:: TASK ::
In the data below, which lines contain "element"? List them by copying each one.

:: MATERIAL PROVIDED ::

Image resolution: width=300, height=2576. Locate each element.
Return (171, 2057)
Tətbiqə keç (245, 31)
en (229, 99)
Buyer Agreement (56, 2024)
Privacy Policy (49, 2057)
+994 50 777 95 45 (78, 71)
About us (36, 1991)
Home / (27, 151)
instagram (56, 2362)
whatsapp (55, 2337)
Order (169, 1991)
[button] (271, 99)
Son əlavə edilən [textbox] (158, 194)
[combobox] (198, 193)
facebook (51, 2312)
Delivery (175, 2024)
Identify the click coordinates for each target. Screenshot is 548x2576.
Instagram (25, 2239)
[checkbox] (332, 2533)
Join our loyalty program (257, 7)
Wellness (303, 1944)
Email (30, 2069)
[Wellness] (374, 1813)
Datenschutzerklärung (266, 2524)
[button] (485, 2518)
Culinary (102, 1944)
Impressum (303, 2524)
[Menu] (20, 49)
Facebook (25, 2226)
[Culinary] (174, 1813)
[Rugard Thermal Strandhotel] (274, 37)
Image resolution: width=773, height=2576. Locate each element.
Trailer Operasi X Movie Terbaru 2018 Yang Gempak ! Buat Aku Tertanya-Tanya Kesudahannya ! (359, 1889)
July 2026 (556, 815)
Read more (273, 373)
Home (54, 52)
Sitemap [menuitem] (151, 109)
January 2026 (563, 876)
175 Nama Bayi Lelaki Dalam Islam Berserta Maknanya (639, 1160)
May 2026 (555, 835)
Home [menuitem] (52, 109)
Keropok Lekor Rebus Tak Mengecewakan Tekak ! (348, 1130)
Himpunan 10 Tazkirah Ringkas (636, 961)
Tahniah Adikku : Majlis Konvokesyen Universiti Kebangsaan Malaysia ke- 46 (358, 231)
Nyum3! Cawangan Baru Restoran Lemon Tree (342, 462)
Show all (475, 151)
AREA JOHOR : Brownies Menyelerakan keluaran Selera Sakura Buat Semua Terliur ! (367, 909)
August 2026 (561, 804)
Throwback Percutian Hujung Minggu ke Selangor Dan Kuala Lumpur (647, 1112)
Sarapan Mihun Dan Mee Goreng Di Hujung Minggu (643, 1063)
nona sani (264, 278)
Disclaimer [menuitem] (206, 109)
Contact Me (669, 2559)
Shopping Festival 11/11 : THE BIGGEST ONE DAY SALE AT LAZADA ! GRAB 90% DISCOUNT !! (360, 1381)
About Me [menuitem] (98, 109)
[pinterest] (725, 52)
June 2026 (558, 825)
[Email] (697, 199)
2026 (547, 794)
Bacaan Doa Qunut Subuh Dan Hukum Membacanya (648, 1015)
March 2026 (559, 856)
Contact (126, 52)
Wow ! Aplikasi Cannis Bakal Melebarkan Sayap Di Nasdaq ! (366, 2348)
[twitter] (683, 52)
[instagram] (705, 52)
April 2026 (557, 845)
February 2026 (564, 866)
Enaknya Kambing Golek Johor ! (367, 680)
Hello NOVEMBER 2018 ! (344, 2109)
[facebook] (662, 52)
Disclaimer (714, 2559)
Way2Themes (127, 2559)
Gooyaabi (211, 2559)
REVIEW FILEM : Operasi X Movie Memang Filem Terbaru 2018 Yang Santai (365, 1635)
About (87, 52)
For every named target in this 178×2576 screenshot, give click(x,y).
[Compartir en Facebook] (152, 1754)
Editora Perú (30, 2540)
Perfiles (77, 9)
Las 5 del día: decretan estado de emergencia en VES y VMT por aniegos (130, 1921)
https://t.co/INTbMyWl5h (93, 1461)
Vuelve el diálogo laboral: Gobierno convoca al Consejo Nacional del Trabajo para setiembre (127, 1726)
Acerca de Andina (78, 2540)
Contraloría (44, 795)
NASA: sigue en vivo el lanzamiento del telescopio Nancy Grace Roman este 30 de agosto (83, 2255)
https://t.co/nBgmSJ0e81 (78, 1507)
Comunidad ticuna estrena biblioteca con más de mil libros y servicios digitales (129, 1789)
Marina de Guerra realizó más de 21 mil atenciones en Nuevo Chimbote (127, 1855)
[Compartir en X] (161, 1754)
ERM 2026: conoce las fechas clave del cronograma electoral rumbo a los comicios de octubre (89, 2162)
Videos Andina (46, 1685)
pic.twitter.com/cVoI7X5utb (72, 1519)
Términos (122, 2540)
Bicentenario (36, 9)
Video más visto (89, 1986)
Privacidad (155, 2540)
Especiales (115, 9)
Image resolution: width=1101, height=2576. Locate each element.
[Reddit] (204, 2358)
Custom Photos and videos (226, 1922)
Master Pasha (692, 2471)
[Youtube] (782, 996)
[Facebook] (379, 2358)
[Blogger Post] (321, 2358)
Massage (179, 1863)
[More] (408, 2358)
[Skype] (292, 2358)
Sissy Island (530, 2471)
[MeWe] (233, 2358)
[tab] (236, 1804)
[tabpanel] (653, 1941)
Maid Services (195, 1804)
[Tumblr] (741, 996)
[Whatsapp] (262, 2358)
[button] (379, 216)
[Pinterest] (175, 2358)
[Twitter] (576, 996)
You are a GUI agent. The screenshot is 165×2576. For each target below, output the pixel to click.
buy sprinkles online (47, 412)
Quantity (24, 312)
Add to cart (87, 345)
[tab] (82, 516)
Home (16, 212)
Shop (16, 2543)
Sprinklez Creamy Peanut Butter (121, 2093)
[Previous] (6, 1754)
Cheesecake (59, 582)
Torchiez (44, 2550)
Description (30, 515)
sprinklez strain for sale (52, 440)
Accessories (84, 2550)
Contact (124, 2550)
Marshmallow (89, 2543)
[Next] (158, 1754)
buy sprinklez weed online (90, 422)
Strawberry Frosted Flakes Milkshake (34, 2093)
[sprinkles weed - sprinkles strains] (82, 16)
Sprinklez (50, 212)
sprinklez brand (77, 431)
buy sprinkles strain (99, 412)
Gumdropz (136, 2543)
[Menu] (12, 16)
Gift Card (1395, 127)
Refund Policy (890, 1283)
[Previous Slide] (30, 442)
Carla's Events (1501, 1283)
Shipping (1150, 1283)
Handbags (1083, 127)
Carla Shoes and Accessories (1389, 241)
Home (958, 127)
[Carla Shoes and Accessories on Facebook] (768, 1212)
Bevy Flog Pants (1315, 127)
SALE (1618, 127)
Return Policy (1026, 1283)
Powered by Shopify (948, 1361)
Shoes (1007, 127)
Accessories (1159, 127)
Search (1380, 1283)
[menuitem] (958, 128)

:: ANSWER TO THE PROBLEM ::
Image resolution: width=300, height=2576. Locate each element.
Image resolution: width=773, height=2576. Locate each element.
Image resolution: width=1101, height=2576. Locate each element.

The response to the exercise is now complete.